What else makes people advertise slogans of god this and god that on their cars and homes, proclaiming to anyone that will only listen, that this or that is what god really meant -- if they honestly didn't believe they had inside knowledge of the deity. In my book, that makes them incredibly vain.
Isn't it just plain vanity when so many people swear and bullshit their way through the week, only to humbly dress up and go to church on Sunday so one and all can see how dedicated they are?
Or what about the boxers / football teams / opposing armies that sincerely pray and believe that god will be on their side during the upcoming confrontation? Is this not vanity par excellence? Ever notice how they thank their god if for some reason they actually won the confrontation, but never denounce him when they didn't?

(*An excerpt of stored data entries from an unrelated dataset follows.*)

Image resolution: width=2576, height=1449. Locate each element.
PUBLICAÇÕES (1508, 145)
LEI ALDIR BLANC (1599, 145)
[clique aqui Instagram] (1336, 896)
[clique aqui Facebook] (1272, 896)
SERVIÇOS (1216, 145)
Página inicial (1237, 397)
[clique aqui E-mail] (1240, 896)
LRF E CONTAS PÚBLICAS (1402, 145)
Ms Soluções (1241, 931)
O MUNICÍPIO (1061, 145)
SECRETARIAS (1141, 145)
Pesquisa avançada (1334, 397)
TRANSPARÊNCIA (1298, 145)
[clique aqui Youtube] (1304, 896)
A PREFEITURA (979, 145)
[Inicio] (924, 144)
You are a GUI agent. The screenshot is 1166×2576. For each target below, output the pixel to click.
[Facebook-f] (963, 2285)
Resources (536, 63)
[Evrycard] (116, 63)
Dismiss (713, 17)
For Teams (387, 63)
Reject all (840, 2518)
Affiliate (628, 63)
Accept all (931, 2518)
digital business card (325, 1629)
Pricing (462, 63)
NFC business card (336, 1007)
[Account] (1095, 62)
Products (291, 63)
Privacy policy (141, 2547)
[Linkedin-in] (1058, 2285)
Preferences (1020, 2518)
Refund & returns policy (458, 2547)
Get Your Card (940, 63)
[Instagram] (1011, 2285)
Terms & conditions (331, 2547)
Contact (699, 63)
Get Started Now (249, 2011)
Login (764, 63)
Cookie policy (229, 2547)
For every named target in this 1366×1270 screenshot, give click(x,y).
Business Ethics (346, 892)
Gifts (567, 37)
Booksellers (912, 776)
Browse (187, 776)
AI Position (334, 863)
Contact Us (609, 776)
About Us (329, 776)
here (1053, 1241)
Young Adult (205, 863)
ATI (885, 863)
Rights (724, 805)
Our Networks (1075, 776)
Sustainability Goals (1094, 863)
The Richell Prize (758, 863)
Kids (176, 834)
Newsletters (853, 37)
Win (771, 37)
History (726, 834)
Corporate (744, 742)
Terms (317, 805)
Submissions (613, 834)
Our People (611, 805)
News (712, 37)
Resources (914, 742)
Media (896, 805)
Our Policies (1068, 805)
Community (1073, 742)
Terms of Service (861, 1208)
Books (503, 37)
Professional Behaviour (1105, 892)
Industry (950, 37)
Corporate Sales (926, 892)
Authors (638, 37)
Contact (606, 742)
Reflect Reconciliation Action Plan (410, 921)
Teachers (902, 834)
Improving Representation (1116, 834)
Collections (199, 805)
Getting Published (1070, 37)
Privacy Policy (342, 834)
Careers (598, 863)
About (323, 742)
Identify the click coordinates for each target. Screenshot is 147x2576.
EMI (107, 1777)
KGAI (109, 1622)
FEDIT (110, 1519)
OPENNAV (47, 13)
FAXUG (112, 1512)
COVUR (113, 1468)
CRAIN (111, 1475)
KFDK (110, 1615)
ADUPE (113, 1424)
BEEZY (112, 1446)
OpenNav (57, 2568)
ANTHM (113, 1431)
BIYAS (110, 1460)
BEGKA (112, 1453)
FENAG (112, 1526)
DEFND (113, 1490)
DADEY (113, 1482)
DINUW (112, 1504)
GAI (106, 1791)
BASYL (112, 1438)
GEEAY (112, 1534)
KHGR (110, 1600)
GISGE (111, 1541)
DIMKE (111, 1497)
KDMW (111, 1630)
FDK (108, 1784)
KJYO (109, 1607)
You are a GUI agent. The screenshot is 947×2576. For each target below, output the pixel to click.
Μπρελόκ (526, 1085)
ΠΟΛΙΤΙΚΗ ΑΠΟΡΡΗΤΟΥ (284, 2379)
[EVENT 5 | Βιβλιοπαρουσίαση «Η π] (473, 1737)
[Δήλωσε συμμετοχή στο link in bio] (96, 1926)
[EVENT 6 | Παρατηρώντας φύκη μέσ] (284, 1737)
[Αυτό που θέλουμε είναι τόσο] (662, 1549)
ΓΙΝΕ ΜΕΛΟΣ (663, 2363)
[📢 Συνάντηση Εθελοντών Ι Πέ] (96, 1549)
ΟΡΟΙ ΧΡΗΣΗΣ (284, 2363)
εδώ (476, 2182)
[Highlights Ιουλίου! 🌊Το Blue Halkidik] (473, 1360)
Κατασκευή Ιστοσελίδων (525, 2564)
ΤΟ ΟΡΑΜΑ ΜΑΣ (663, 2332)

But in my view, the biggest vanity of all is the religionist's view of self-importance, in the face of the size and age of the universe. To really think that a god would even be remotely interested in one specific human being amongst the trillions and trillions and trillions of stars and galaxies over a time span of billions of years goes even beyond my limited mental capacity.
But then, I am not a clever person.
I was nine years old when, as a one of the 'privileged white minority' in South Africa, I read a poem by a black man, the gist of which was "the dice fell wrong for us, that's all, that's all…." I guess it was then that I started questioning everything I was taught.
I was nineteen when I went into the army and joined the Jewish faith as well as Seventh Day Adventists just to have Fridays and Saturdays free…and started learning about religious manipulation.
Then I went to university and learned that everybody had a "right," and that what's right for me may not be right for you -- but we both have the right to believe whatever we want.
Then I saw the movie Gandhi - and heard him say "an eye for an eye just makes everybody blind." Then in rapid succession, my very religious father committed suicide, my very religious mother remarried, and I was told by the doctors that I had six months to live.
So, much as Winston Churchill reputedly said on his deathbed when he was asked why he didn't renounce the devil, I thought by myself, "this is no time to make new enemies," and so I did some serious investigation into every damn god I could find. Shucks, I even followed a car with a bumper sticker that said "Jesus never fails" until I ran out of petrol. Nothing ever gave me reason to think that there was more than vanity at the heart of things.
Now, three years later, I have a new kidney, god doesn't exist, and the dice fell right for the disadvantaged in my country.
It didn't take me becoming extraordinarily clever to figure things out. It was all just growing up.